Olathe shooting: Who were the victims?
- Published
There has been shock and anger in India after a shooting at a bar in the US state of Kansas left one Indian man, Srinivas Kuchibhotla, dead and another, Alok Madasani, wounded. Police are investigating whether the shooting was racially motivated. The BBC takes a closer look at the two men and an American, Ian Grillot, who was also injured.
Srinivas Kuchibhotla
Srinivas Kuchibhotla, 32, was from the city of Hyderabad, in the southern Indian state of Telangana. He moved to the US in 2005 to take a master's degree in electrical engineering at the University of Texas at El Paso.
He then worked for six years as a software and systems engineer at Rockwell Collins Inc in Iowa before moving to Kansas and taking a job with GPS-maker Garmin at Olathe.
Garmin is one of the best-known employers in the area.
Mr Kuchibhotla was married but had no children.
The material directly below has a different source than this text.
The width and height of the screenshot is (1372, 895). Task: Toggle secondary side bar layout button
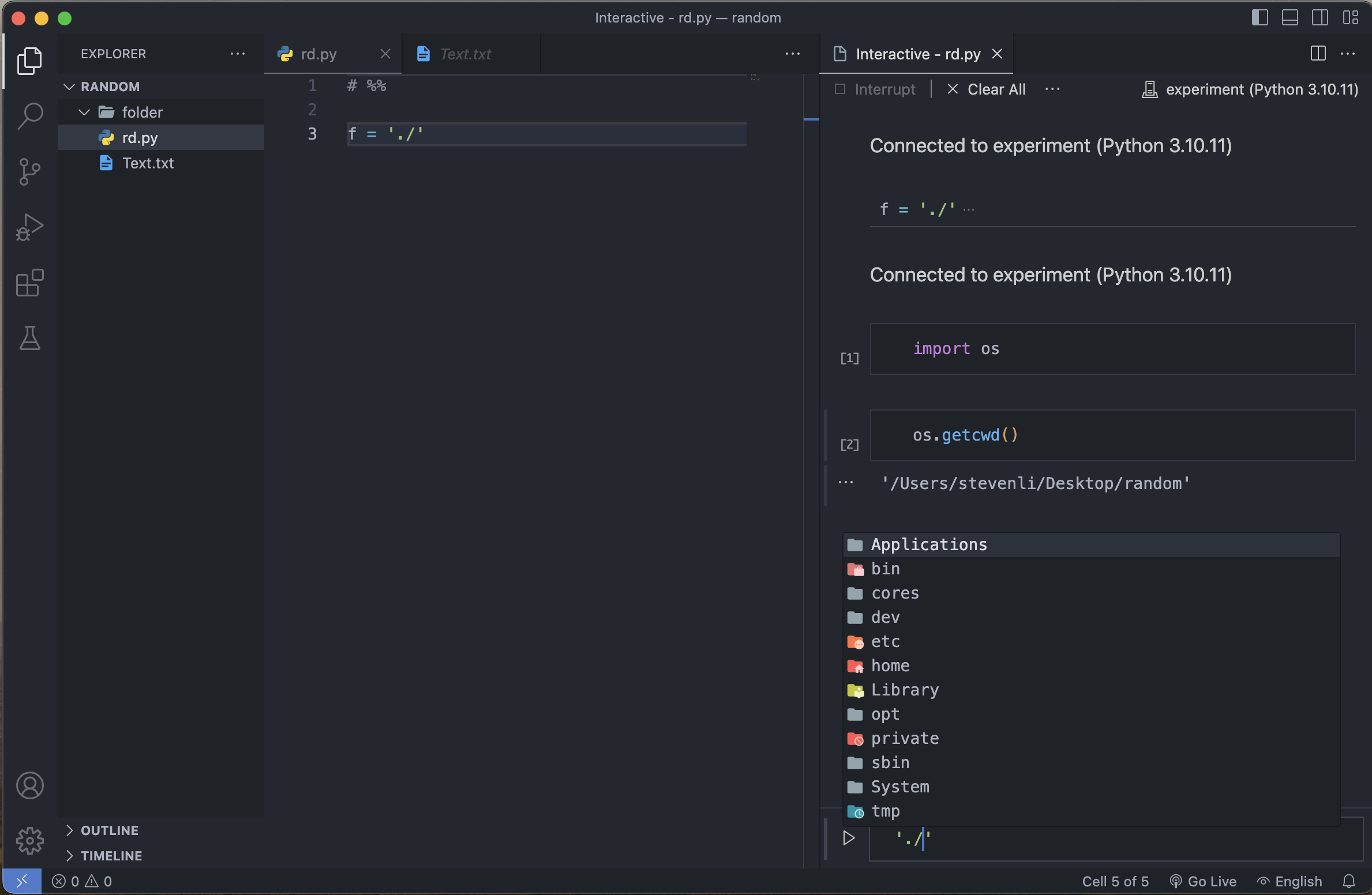pos(1319,18)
His widow, Sunayana Dumala, told reporters that the gunman had taken "a very loveable soul from everyone."
A closed-door vigil was held on the Garmin campus on Friday, where Ms Dumala addressed a group of about 200 workers who took part.
Alok Madasani
Alok Madasani, 32, was wounded in the thigh in Wednesday's shooting. He was later released from hospital and was able to attend the vigil at Garmin.
He graduated from the Vasavi College of Engineering in Hyderabad in 2006 and moved to the US as a master's student at the University of Missouri-Kansas City, according to his LinkedIn page.
Like Srinivas Kuchibhotla, he worked at Rockwell Collins Inc before moving to Garmin in 2014.
Workers at the bar where the shooting took place said the two men met there twice a week and were known as "the Jameson guys", as they liked to drink Jameson whiskey.
Amid widespread shock in India following the shooting, Mr Madasani's father, Jaganmohan Reddy, said he had spoken to his son by phone and feared for his safety.
"I request other parents to think twice before sending their children to the United States," he said.
A spokesman for the Indian embassy in Washington, Pratik Mathur, said officials had met Mr Madasani and were "ensuring his well-being".
Ian Grillot
A worker at the bar in Olathe told the Kansas City Star that when the suspected gunman, Adam Purinton, began harassing the two Indian men, Ian Grillot "stood up for them".
Mr Grillot, 24, of Grandview, Missouri, suffered bullet wounds to his hand and chest, according to the Star, and is still in hospital.
He brushed aside suggestions that he was a hero when he spoke to local TV News channel KMBC from his hospital bed.
"I was just doing what anyone should have done for another human being," he said. "It's not about where he's from or his ethnicity.
"We're all humans. So I just felt I did what was naturally right to do."